“The more we do it, the more awake we become.”
That's how Sandra Lopez describes the benefits of the slow-sex practice she advocates. Lopez, a sexuality and relationships coach who discovered the slow-sex practice in 2013, is now a leader in South Florida’s orgasmic meditation (OM) community. Despite the "orgasmic" term and the fact that OM sessions might sound like low-key orgies to newcomers, she makes one thing clear: “It’s sexual, but it’s not sex.”
Lopez runs a bimonthly program called TurnOn South Florida in Palm Beach County where she introduces the concept of OM to new students. “I teach orgasm and not climax,” she explains.
In the OM practice, a woman lies on a mat naked from the waist down, legs butterflied out. A fully clothed man strokes the upper left quadrant of her clitoris for 15 minutes under a strict code of conduct, with etiquette rules, safe words, and respect. The OM practice usually takes place in an OM circle, alongside other participants, although a couple can do it privately at home. Though the original OneTaste philosophy focuses on female orgasm, there are now stroking practices for all genders.

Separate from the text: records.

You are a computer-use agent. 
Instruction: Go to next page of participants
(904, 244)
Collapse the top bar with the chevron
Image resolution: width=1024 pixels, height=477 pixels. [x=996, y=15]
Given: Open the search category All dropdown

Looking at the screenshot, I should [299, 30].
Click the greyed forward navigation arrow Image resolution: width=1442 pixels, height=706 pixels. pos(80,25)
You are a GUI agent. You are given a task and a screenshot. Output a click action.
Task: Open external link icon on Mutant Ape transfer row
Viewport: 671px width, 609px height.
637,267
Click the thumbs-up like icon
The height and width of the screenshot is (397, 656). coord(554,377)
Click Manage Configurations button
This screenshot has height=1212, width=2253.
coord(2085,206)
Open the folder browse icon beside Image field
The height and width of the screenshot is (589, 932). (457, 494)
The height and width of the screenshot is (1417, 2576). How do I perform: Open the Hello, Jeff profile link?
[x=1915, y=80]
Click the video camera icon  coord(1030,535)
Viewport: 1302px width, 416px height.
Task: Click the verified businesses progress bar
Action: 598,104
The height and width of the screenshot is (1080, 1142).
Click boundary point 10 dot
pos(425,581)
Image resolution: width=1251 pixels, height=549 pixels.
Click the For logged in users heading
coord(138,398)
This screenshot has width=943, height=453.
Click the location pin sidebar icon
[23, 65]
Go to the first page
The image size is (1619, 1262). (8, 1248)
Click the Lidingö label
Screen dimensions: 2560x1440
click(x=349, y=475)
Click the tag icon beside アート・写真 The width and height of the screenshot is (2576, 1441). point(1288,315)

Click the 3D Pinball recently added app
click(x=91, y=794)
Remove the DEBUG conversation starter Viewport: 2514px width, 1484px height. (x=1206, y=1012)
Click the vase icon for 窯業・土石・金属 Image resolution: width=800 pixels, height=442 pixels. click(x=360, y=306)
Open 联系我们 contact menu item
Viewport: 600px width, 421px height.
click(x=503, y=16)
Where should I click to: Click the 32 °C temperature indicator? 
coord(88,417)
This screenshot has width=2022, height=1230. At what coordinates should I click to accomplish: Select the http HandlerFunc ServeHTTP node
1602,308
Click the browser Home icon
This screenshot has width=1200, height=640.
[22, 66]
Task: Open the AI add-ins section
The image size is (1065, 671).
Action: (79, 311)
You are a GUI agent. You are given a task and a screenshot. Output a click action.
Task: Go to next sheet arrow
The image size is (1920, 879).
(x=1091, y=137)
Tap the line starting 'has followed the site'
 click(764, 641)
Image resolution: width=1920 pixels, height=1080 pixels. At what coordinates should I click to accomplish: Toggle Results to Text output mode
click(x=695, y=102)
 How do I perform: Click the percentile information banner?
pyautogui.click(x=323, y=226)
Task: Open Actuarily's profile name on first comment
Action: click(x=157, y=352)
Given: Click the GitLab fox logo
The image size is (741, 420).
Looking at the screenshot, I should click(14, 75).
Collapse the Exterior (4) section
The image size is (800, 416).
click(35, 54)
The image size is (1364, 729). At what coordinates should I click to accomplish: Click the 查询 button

“He’s stroking the clitoris without a goal,” Lopez explains. “You’re going to allow yourself to feel and see what’s going on in your body.”
Lopez first learned about the OM practice while cohosting a weekly Social Chats South Florida podcast about health and wellness with Tonya Scholz. They’d been talking a lot about oxytocin, the feel-good, love hormone, and their guest was a gynecologist who discussed orgasmic meditation as a treatment option for patients suffering from sexual trauma. Lopez became intrigued. Her curiosity led her to an OM conference in San Francisco, follow-up classes in New York City, and a ten-month coaching program in California.
For Lopez, the journey of discovering a deeper power in orgasm has been life-changing. Today she harnesses and incorporates it into a healthy physical and spiritual lifestyle. “Having been in a divorce, I started to build this wall and couldn’t have functional relationships with men,” she says. “I was searching for a better way to connect with men, something deeper, something more than just a sexual relationship.”
The OM practice is based on founder Nicole Daedone’s seminal and revolutionary approach to female orgasm, which she launched as a program called OneTaste in 2004. Orgasmic meditation helps women connect their orgasms to a mindful state of being instead of just a typical, goal-oriented sexual release. In a 2011 TEDx talk, Daedone claimed it’s a cultural, not medical issue that prevents women from exploring their deeper selves through orgasm. According to Daedone, “turned-on” women — the namesake of Lopez’s OM meetup — have the capacity to change the world.
Lopez, who is in a relationship but has a regular, separate stroke partner and often practices with other strokers, says it’s not about sex but rather an exchange of energy and an opportunity for a woman to pay attention, surrender, and reclaim the birthright of orgasm. “The more I practice, it’s easier for me to feel safe in my truth,” she says. “People will hide. They feel that they have control by being introverted and numbing themselves in the hurt. When you surrender and come out of control, you don’t need to hide. You feel safer. It touches a deeper side of you.”
Though participants don't consider OM a sexual act, it offers potential benefits for a more intimate, joyful, and meaningful sex life where, Lopez says, “is where women usually starve themselves the most.”
Lopez says the practice is also beneficial for men who really want to please women. “The clitoris is a mystery to them,” she says. “They don’t really know where to touch you. They come to learn how to connect with women in a way they’re not hurting you. It’s not pervy or porn at all.”
The experience is similar to Eastern traditions of tantra that stem from the desire to connect, but it takes a great deal of practice, focus, and concentration to achieve that connection. Orgasmic meditation means putting the phone down, being in the moment, and letting go of expectations.
“Men can come from a really beautiful sense of wanting to really know a woman,” Lopez says. “The experience of the energy exchange is amazing.”
Women have just as much to unlearn about traditional Western sex practices as men do, because no one really gets the manual on good orgasm at birth. The stroking process is an education and helps women to own their orgasm, become more attentive, and surrender to their own bodily sensations.
“Women tend to satisfy by stroking the male ego,” Lopez explains. “They fake orgasm to please a man. They don’t speak out and ask for what they want. This practice takes the shame out of the orgasm.”
Lopez has had requests to organize a TurnOn South Florida meetup in Miami, which she hopes to do to save sexually active Miamians the long drive. How could it make South Florida a better place? More mindful orgasms, simply put, translate into a better world.
“When we’re happier, more satisfied, we’re going to be a more united community. It’s really ultimately all about bringing community together,” Lopez says. “There’s a lot of word out there about South Florida being a rude place. There’d be a better flow if we were more connected.”